Thus, because Lumbermens' impairment of suretyship/pro tanto discharge claim is based on a noncontractual state law cause of action, or at most an implied-in-law contract theory, we hold that the Claims Court lacked jurisdiction to consider Lumbermens' claim.

Contrary to Lumbermens' assertions, this court's opinion in National Surety does not support its theory that the government has waived its sovereign immunity as to impairment of suretyship/pro tanto discharge claims. As discussed above, National Surety was decided based on the theory of equitable subrogation. 118 F.3d at 1545-48. The National Surety court expressly stated that it viewed the "doctrine of [equitable] subrogation" as "the appropriate theory of liability" in that case. Id. at 1545. National Surety therefore has no bearing on the issue of whether the government has waived sovereign immunity with respect to claims based on the unapplied theory of impairment of suretyship/pro tanto discharge.[10]

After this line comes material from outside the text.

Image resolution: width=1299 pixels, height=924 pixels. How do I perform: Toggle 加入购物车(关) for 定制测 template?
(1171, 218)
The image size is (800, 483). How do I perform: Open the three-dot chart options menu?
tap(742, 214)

In its amicus brief, the Surety & Fidelity Association of America contends that finding no waiver of sovereign immunity with respect to impairment of suretyship/pro tanto discharge claims would leave sureties without a remedy when the government impairs the surety's collateral. This is incorrect. If a surety concludes that the government has improperly impaired its collateral, the surety has the right to withhold payment on the bond, to the extent the surety has been prejudiced, based on the defense of impairment of suretyship/pro tanto discharge. We simply hold that, once a surety makes overpayments on its bond obligation, it has no right to affirmatively recover against the United States.

Thus, we find that the Claims Court lacked jurisdiction over Lumbermens' affirmative claim against the government on the theory of impairment of suretyship/pro tanto discharge.

*1318 II

We next turn to the Government's contention that the Claims Court lacked jurisdiction over Lumbermens' breach of contract claim based on the takeover agreement because Lumbermens failed to satisfy the jurisdictional prerequisites imposed by the CDA. "The determination of jurisdiction under the CDA is a question of law" and "is therefore subject to de novo review." Winter v. FloorPro, Inc., 570 F.3d 1367, 1369 (Fed.Cir.2009) (quoting England v. Swanson Grp., Inc., 353 F.3d 1375, 1379 (Fed.Cir.2004)).

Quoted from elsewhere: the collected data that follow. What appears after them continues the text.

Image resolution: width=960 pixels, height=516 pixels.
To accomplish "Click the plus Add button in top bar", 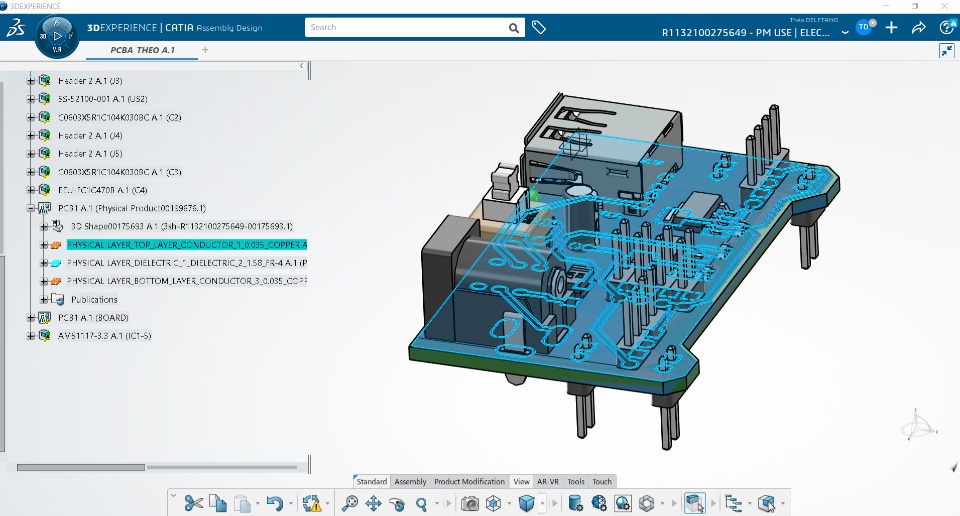I will pyautogui.click(x=891, y=28).
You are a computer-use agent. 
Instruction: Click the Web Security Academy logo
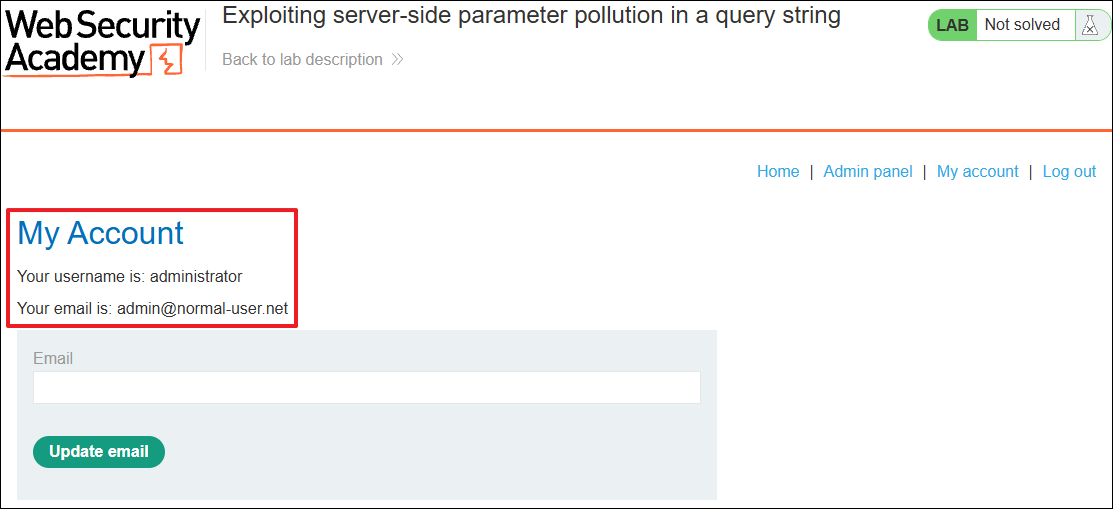[x=102, y=43]
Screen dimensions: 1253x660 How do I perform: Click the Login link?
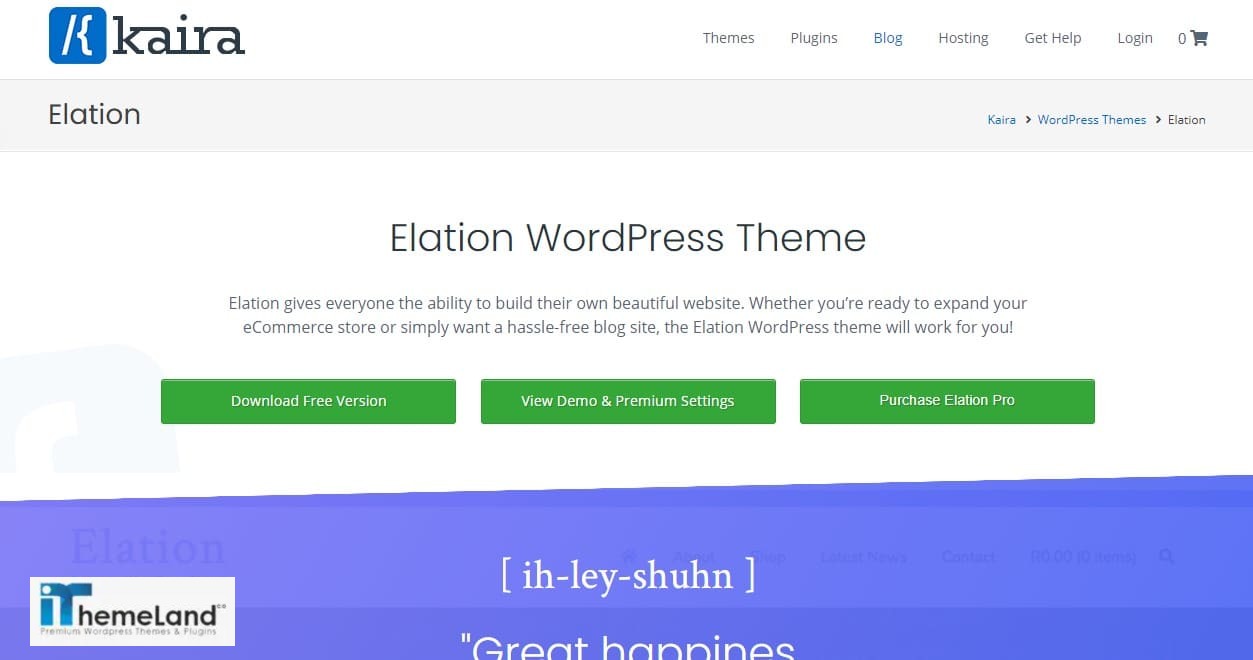1134,38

Pursuant to § 602(a), the CDA

applies to any express or implied contract... entered into by an executive agency for — (1) the procurement of property, other than real property in being; (2) the procurement of services; (3) the procurement of construction, alteration, repair or maintenance of real property; or (4) the disposal of personal property.

41 U.S.C. § 602(a). The Act requires that "[a]ll claims by a contractor against the government relating to a contract shall be in writing and shall be submitted to the contracting officer for a decision." Id. § 605(a). For claims of more than $100,000, the contractor is further required to "certify that [its] claim is made in good faith." Id. § 605(c)(1). We have held that "submission of a certified claim to the contracting officer in the first instance is a jurisdictional prerequisite to filing a suit in the Claims Court." Thoen v. United States, 765 F.2d 1110, 1116 (Fed.Cir.1985); see also 41 U.S.C. § 609(a)(3) ("Any action [filed in the Claims Court] shall be filed within twelve months from the date of the receipt by the contractor of the decision of the contracting officer concerning the claim...."). Lumbermens did not submit a certified claim to the contracting officer as required by the Act. However, the Claims Court found that the CDA did not apply to Lumbermens' claim because (a) the "takeover agreement [was] not a contract for the procurement of materials or services," and (b) "Lumbermens signed the takeover agreement as a surety fulfilling its performance bond obligation, not as a contractor completing a construction project." Lumbermens II, 90 Fed.Cl. at 560-61. We disagree on both points.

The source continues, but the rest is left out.